Profile: South Sudan army defector Peter Gadet
Gen Peter Gadet is an ally of former South Sudan Vice-President Riek Machar in his conflict with President Salva Kiir.
Gen Gadet is the subject of European Union sanctions imposed in July 2014 against military leaders accused of obstructing the country's peace process.
Until late 2013, Gen Gadet commanded the Sudan People's Liberation Army's (SPLA) 8th Division in northern Jonglei State. Reports say he defected from it in early December however and, with troops loyal to him, attacked and took control of military installations in Bor.
Gen Gadet is believed to be a political and business ally of Mr Machar and both men are ethnic Nuers.
Gen Gadet has a long and chequered history with the SPLA, the armed wing of the governing Sudan People's Liberation Movement (SPLM).
He quit and re-joined the organisation several times before South Sudan seceded from Sudan, and has previously supported and been supported by Khartoum in fighting against the SPLA, particularly in Unity State, an oil-producing area which was a bastion for anti-SPLA militia during the two-decade north-south war.
Able military commander
Gen Gadet has been described as an able military commander and a fierce fighter, as well as a charismatic leader and talented mobiliser. The Sudan Tribune website said his defections during the war "always drastically shifted the balance of power over who controlled Unity State".
The last time he quit the SPLA, in March 2011, it was reported to have been over grievances about corruption and tribalism. President Kiir is from the Dinka community, and rivalry between the Dinka and Nuer are central to the country's current conflict.
Before South Sudan's independence, Gen Gadet was on the board of advisers of the Jarch Management Group, which has obtained oil concessions on large areas of land in South Sudan.
European Union sanctions against Gen Gadet and army commander Santiago Deng come in response to reports of atrocities committed in the first half of 2014. Both men are subject to a travel ban and asset freeze.
In April, the United Nations Mission in South Sudan (Unmiss) accused rebel forces of atrocities in the oil hub of Bentiu near the Sudanese border after taking it from government control.
Unmiss said hundreds of civilians were killed at a mosque, a church, a hospital and a World Food Programme compound on the basis of nationality and ethnic group; while hate radio broadcasts called for "vengeful sexual violence" against women.

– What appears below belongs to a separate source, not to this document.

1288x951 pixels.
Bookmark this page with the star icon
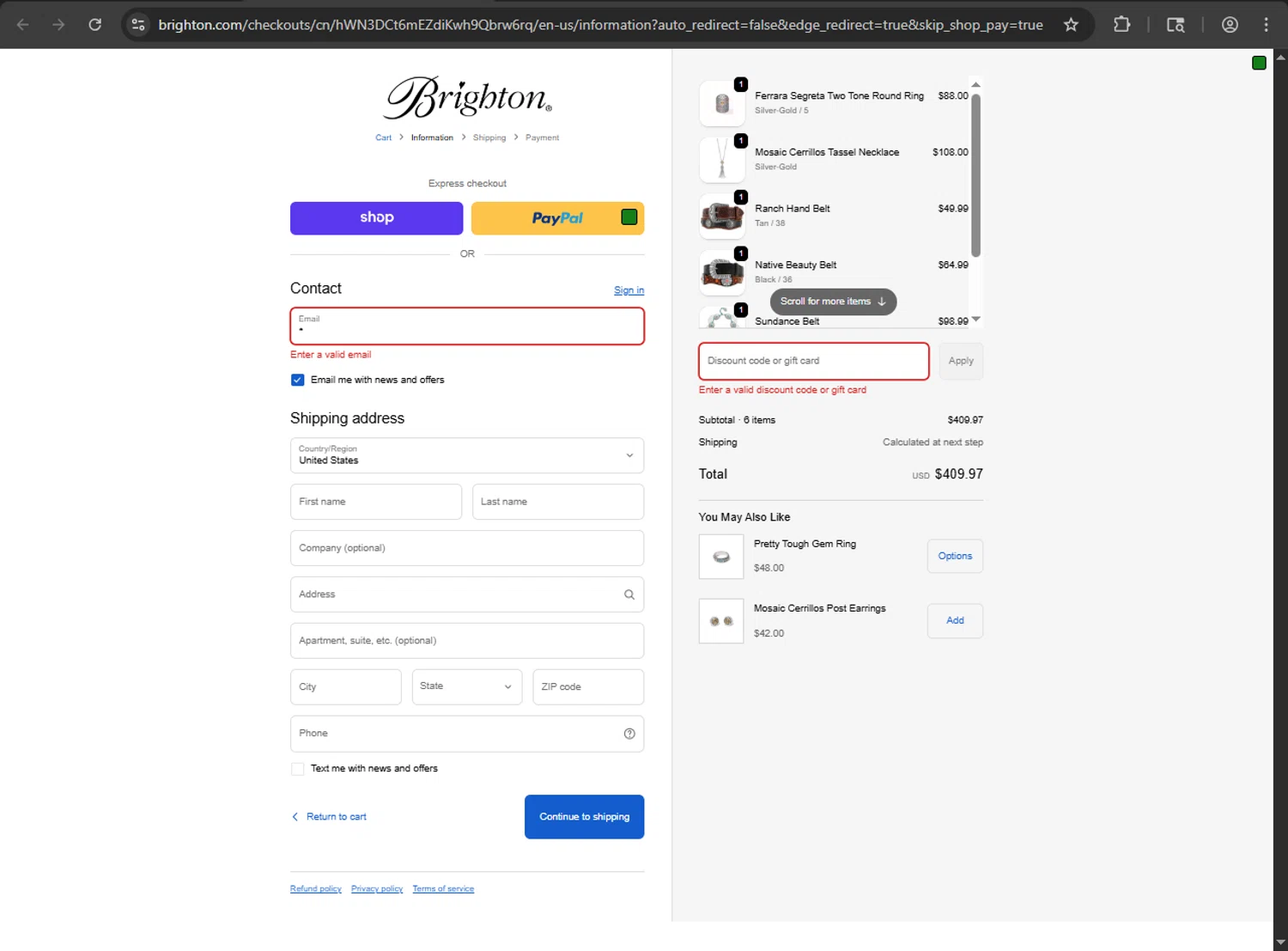tap(1071, 25)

Gen Gadet denies the Unmiss allegations.
"Commanders and political leaders continue to obstruct the peace process," an EU statement said in response to the Bentiu killings and failed ceasefires that were signed in January and May.
"Perpetrators of gross human rights violations are enjoying impunity."
In May 2014, the United States imposed sanctions on Gen Gadet for "the targeting of civilians and fomenting ethnic violence", which the State Department said were "contributing to the mounting humanitarian and human rights catastrophe unfolding in South Sudan".